November 21, 2013

TFT - Playing When You're Not Playing

The Fantasy Trip was a role-playing game that came out in 1980 with the release of In The Labyrinth, the core rule set. It also included Melee (tactical combat) and Wizard (spellcasting), as well as the Advanced versions of them. The game was written by Steve Jackson who later used the system as a base for GURPS. This series of articles is a look at the rules of The Fantasy Trip as seen through modern eyes.

The Fantasy Trip (TFT) has a mechanic in place for character "down-time". This is the time a character spends in their life that is not taken up with an adventure. Each character has a job, such as baker, blacksmith or assassin. There is a base salary for each of these occupations and each span of down-time (one week) a character gets to roll to see how they fared. The results range from gaining money to gaining an attribute point (which is a huge considering the game is attribute driven) or taking hazard damage.  Different jobs offer different payment scales and different chances to succeed or fail. TFT sums it up with...

"...characters have lives of their own. A character can earn money, get experience, and get killed ... all without ever going on an adventure ... just like real life."

One one hand, I like the concept of things happening to characters when they are not adventuring. It adds a level of realism to a campaign. It also removes the concept of "murdering hobos" from the campaign. The campaign can focus on adventure and setting things right rather than the pursuit of gold.

However, I am not a fan of such huge changes to a character. I feel advancements should come as a result of adventure, not from toiling away as a clerk in a store. One question some players have is...why does my character adventure? If the benefits of not adventuring are as good as adventuring, why bother adventuring? It also removes the concept of choice. Rolling for downtime is a single die roll with no choice to be made by the character. During adventuring characters are constantly making choices - I prefer that over a simple die roll.

All that being said, I like downtime rolls - just keep any changes to a character at a low scale. Your thoughts?

3 comments:

Philo Pharynx said...

I like the idea, and that the repercussions should be enough to give flavor without enough to remove the need for adventure.

And I absolutely think there should be choice. After all, once you faced the Lizard King of Downbelow Swamp, are you going to go back to Baking for coppers a day?

I think you should ask the players, "What are you doing during your downtime, and the GM needs to work with that.

I can think of dozens of ideas for characters to get up to. Arcane research. Looking for love. Writing a book about their adventures. Gamblin' and drinkin'. Spending time with family. Running a business. Training an animal. Training an army. Communing with nature. Forging new armor.

Granted, this is hard on the GM. You need to figure out what sort of consequences there are. I ususlly make them roll something appropriate based on what they want to do and set a range for basic result, good success, excellent success, failure and bad failure.

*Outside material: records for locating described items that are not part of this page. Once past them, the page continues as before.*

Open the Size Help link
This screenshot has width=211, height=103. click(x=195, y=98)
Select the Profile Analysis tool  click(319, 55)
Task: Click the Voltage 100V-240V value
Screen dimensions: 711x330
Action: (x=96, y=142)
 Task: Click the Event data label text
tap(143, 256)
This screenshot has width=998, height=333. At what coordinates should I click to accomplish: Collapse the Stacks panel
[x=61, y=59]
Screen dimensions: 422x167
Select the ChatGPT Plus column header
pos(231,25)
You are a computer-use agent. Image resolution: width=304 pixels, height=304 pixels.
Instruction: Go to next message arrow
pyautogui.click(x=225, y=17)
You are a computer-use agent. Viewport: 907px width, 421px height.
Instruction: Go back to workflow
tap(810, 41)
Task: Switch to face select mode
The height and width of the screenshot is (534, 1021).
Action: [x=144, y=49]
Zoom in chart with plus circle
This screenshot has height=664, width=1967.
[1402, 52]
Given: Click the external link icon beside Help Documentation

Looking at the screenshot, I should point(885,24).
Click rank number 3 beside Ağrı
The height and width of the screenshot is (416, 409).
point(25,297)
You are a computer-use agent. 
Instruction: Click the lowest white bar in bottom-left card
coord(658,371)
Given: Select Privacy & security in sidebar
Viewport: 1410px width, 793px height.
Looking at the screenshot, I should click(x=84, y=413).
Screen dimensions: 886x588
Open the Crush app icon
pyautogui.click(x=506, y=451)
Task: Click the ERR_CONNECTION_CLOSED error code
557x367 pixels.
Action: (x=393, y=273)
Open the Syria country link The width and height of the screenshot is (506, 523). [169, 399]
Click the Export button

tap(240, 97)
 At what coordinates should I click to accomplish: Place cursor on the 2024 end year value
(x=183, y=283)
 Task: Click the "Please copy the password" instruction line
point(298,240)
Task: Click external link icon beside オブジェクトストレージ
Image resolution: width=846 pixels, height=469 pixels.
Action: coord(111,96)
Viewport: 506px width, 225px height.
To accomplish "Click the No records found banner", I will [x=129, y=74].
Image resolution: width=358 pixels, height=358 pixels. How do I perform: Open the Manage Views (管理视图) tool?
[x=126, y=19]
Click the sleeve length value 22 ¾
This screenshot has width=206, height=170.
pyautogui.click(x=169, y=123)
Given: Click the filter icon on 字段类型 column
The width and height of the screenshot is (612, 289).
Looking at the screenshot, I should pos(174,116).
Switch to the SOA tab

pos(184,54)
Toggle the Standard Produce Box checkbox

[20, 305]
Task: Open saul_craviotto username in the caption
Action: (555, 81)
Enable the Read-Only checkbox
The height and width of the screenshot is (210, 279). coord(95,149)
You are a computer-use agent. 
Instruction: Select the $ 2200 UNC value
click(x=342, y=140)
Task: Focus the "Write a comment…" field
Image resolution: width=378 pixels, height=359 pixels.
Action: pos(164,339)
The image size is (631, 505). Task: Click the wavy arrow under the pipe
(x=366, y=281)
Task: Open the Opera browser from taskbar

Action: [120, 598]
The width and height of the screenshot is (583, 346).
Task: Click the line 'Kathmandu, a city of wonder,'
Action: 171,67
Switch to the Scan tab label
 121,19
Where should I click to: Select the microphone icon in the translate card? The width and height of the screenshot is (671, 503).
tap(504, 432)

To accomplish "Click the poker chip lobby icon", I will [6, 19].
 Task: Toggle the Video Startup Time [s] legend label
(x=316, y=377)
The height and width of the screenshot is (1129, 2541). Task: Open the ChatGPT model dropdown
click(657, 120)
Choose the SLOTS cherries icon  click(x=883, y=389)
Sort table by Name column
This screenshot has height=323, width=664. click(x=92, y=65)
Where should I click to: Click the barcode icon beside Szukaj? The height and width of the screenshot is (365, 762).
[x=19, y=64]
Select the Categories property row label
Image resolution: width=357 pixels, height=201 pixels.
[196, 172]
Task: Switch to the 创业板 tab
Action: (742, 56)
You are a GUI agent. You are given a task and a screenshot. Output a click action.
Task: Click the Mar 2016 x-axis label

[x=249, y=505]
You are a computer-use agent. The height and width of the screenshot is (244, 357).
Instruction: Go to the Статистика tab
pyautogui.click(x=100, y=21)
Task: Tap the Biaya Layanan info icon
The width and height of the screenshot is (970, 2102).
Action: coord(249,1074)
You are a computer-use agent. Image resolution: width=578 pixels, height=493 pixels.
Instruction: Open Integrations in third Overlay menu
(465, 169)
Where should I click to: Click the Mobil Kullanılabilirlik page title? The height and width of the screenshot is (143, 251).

A hint, having them roll first lets you only figure out what happens on that roll instead of the whole spectrum.

AndreasDavour said...

I think the idea is just awesome that you're killing kobolds and taking their stuff, get back home and go to work being a baker and one of the characters gain a point of STR during downtime, and another died!

Hillarious.

imredave said...

Although I have had some interesting experiences with downtime tables (including marring a nobleman's daughter),I do not think death should be included as an option. No one wants to show up at a game ready to play, only to discover their character has died in-between adventures.